# Problem to solve
Copy out the lines from the one containing "Task: Click the grain weight footnote text" through the one containing "Click the Burnley", inclusive, reproducing each verbatim.

# Data records
--------------------------------

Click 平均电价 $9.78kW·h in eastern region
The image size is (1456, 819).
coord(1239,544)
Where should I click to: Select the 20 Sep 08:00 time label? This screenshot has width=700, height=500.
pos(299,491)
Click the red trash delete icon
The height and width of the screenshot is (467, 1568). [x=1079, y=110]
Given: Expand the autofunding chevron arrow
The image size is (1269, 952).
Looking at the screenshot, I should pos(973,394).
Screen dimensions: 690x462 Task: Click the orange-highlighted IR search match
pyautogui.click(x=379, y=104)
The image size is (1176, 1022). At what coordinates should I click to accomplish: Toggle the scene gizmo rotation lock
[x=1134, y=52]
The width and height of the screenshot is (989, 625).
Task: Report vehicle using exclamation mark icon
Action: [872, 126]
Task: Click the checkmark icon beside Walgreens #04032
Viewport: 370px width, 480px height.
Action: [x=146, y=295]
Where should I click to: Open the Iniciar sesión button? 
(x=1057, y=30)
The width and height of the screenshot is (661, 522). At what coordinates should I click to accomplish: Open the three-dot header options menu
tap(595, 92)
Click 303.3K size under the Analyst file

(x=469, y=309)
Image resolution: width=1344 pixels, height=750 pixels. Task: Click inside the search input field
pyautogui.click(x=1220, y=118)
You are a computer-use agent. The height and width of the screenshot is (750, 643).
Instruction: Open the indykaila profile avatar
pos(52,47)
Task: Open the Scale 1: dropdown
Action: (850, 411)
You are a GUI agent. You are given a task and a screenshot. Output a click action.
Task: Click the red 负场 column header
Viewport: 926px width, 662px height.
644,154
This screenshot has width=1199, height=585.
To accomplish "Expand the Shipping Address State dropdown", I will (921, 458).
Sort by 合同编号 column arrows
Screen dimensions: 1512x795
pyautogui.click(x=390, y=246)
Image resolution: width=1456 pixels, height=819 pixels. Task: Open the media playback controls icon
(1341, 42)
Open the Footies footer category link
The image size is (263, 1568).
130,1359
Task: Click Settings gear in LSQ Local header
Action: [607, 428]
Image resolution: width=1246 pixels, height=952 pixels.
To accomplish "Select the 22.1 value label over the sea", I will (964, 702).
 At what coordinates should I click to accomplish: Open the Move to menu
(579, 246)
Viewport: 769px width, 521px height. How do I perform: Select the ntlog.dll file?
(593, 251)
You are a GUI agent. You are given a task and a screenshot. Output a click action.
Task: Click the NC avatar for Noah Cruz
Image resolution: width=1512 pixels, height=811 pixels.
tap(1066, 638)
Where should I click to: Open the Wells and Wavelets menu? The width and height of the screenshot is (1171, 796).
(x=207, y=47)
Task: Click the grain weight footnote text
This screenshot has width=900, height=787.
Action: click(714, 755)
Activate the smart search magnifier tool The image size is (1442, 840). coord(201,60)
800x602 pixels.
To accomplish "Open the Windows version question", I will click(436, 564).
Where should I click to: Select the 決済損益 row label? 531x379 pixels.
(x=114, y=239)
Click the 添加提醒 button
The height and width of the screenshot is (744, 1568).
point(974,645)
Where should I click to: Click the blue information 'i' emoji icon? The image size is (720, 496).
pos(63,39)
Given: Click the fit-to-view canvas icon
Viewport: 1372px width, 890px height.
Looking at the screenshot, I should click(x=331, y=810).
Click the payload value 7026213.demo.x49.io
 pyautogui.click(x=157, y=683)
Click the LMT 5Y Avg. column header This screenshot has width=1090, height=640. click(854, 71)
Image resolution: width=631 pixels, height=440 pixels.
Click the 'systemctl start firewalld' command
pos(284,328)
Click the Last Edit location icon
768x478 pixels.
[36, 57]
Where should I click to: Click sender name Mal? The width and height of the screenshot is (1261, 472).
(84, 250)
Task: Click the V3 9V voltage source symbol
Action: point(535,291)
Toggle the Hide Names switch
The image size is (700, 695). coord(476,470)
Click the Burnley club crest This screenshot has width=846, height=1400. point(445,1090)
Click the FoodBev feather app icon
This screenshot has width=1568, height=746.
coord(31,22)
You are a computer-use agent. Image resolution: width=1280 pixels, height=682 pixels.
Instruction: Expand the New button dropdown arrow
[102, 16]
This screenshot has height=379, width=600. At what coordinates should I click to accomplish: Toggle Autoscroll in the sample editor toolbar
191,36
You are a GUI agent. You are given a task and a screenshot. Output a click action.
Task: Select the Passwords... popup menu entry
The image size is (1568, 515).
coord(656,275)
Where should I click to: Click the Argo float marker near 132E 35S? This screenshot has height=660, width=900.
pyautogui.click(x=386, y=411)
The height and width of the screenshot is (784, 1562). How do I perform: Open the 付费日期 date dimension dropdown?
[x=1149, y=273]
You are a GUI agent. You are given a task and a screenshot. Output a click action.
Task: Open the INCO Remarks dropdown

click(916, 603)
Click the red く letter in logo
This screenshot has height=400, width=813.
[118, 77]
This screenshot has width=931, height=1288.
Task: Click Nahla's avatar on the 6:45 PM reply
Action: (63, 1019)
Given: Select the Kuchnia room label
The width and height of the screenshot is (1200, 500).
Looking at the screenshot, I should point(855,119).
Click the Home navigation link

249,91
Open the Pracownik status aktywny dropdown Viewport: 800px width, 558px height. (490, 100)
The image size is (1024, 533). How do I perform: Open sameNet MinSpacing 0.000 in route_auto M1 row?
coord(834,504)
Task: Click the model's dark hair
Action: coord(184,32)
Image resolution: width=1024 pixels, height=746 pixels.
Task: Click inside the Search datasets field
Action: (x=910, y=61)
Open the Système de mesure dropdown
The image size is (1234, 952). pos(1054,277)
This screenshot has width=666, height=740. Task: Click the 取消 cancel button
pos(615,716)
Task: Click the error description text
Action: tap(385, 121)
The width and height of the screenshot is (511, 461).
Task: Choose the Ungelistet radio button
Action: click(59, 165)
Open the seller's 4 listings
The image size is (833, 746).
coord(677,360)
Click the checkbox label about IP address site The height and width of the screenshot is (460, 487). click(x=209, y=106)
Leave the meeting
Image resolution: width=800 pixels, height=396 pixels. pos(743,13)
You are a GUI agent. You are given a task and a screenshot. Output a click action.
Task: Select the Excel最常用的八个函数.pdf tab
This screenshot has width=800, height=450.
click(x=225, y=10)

--------------------------------

# Response
Task: Click the grain weight footnote text
This screenshot has width=900, height=787.
Action: click(714, 755)
Activate the smart search magnifier tool The image size is (1442, 840). coord(201,60)
800x602 pixels.
To accomplish "Open the Windows version question", I will click(436, 564).
Where should I click to: Select the 決済損益 row label? 531x379 pixels.
(x=114, y=239)
Click the 添加提醒 button
The height and width of the screenshot is (744, 1568).
point(974,645)
Where should I click to: Click the blue information 'i' emoji icon? The image size is (720, 496).
pos(63,39)
Given: Click the fit-to-view canvas icon
Viewport: 1372px width, 890px height.
Looking at the screenshot, I should click(x=331, y=810).
Click the payload value 7026213.demo.x49.io
 pyautogui.click(x=157, y=683)
Click the LMT 5Y Avg. column header This screenshot has width=1090, height=640. click(854, 71)
Image resolution: width=631 pixels, height=440 pixels.
Click the 'systemctl start firewalld' command
pos(284,328)
Click the Last Edit location icon
768x478 pixels.
[36, 57]
Where should I click to: Click sender name Mal? The width and height of the screenshot is (1261, 472).
(84, 250)
Task: Click the V3 9V voltage source symbol
Action: point(535,291)
Toggle the Hide Names switch
The image size is (700, 695). coord(476,470)
Click the Burnley club crest This screenshot has width=846, height=1400. point(445,1090)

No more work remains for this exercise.